··· DATA FOR ANALYSIS

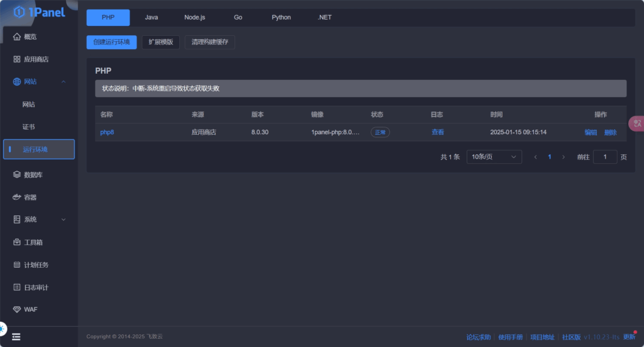
Task: Open the 10条/页 page size dropdown
Action: [494, 157]
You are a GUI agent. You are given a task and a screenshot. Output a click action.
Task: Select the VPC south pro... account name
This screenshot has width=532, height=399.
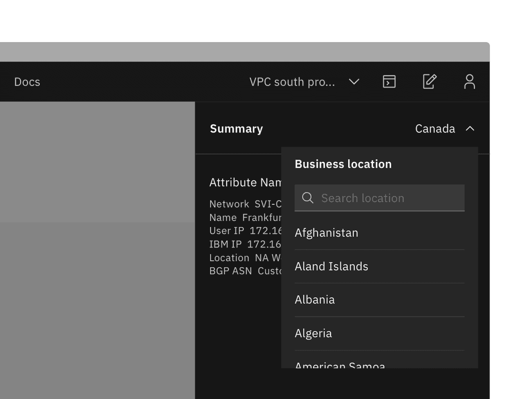[x=292, y=82]
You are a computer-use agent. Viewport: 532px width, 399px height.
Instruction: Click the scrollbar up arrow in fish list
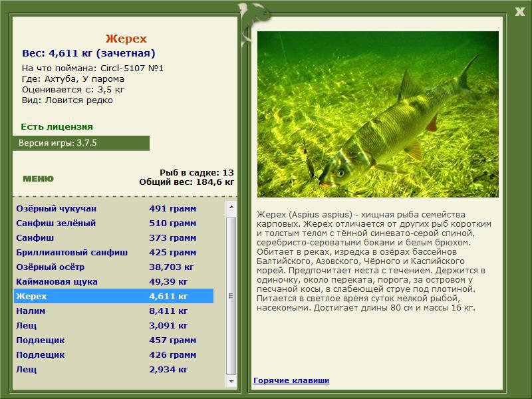231,207
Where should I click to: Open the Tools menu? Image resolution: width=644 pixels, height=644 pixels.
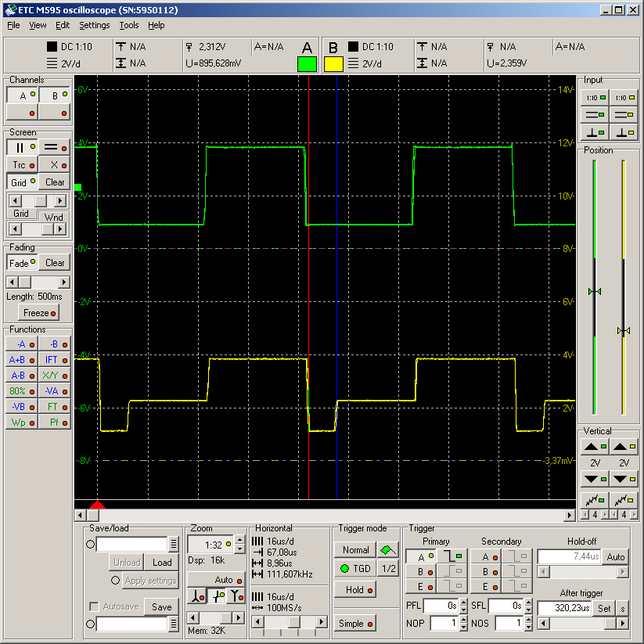[129, 25]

······

**PROBLEM REQUIREMENTS**
Set down exactly and only the lines from the line that contains "Task: Select the" through the last line of the entries above, with both of those lines included and the pictures left out.

**REPLY TO THE EXERCISE**
Task: Select the VPC south pro... account name
This screenshot has width=532, height=399.
[x=292, y=82]
You are a computer-use agent. Viewport: 532px width, 399px height.
Instruction: Click the scrollbar up arrow in fish list
231,207
Where should I click to: Open the Tools menu? Image resolution: width=644 pixels, height=644 pixels.
[129, 25]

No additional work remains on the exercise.